Her airway was not compromised and she had no other symptoms.
There were no other identifiable causes of the AE and the patient made a rapid recovery overnight with oral steroid and antihistamine treatment. Lisinopril was changed to a calcium channel blocker alternative.
Angioedema (AE) often presents as facial swelling, but can progress to involve the tongue, oropharynx and supraglottic regions. Although classified as a rare side effect, AE is associated with the use of angiotensin converting enzyme inhibitors (ACEI) such as Lisinopril.

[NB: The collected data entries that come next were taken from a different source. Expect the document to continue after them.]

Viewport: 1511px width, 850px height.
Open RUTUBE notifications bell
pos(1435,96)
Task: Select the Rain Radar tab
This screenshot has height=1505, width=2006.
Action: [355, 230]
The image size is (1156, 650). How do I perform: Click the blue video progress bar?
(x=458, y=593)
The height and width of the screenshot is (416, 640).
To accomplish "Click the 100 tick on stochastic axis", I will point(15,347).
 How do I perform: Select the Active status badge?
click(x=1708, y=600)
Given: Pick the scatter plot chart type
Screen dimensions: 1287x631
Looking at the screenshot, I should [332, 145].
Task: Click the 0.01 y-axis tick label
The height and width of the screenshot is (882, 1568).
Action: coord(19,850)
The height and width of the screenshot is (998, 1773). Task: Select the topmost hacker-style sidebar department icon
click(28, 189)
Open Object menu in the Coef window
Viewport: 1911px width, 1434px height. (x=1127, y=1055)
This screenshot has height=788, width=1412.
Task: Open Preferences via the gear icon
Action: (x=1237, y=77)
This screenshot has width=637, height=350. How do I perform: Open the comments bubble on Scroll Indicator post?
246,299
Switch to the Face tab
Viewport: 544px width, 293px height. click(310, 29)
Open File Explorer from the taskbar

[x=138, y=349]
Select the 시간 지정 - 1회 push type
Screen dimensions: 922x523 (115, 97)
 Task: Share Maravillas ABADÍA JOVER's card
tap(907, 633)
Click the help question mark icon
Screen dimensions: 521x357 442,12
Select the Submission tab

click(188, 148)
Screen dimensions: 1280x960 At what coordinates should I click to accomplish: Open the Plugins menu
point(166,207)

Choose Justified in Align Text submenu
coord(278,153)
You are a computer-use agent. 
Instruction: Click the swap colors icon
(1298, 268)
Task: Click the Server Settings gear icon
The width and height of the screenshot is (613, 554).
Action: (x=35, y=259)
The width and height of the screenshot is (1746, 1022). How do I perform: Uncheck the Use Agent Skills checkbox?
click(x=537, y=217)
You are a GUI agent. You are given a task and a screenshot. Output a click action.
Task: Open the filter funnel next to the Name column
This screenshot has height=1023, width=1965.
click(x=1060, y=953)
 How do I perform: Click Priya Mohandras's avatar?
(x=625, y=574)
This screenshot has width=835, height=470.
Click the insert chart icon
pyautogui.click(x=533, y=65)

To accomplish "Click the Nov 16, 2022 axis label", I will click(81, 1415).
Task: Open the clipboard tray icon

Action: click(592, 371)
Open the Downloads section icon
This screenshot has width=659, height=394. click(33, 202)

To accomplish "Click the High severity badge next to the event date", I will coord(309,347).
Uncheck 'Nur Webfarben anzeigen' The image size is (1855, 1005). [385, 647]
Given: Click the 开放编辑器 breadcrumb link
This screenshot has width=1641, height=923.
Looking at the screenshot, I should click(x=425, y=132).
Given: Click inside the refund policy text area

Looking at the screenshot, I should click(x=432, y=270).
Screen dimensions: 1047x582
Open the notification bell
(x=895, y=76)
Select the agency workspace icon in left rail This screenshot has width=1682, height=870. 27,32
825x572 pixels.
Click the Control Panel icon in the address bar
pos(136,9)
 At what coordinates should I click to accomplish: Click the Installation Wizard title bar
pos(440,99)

The onset of AE with the use of ACEI can range from within the first 3-4 weeks to several years of treatment.1 High risk groups include Afro-Caribbeans, those older than 65 years of age and patients with known drug-related allergies.2
Patients who present to general practice with facial swelling with no obvious oral-dental disease should have their past medical history checked and in particular the use of ACEI should be highlighted as a possible cause.
References
Sondhi D, Lippmann M, Murali G . Airway compromise due to angiotensin-converting enzyme inhibitor-induced angioedema: clinical experience at a large community teaching hospital. Chest 2004; 126: 400–404.
Kostis J B, Kim H J, Rusnak J et al. Incidence and characteristics of angioedema associated with enalapril. Arch Intern Med 2005; 165: 1637–1642.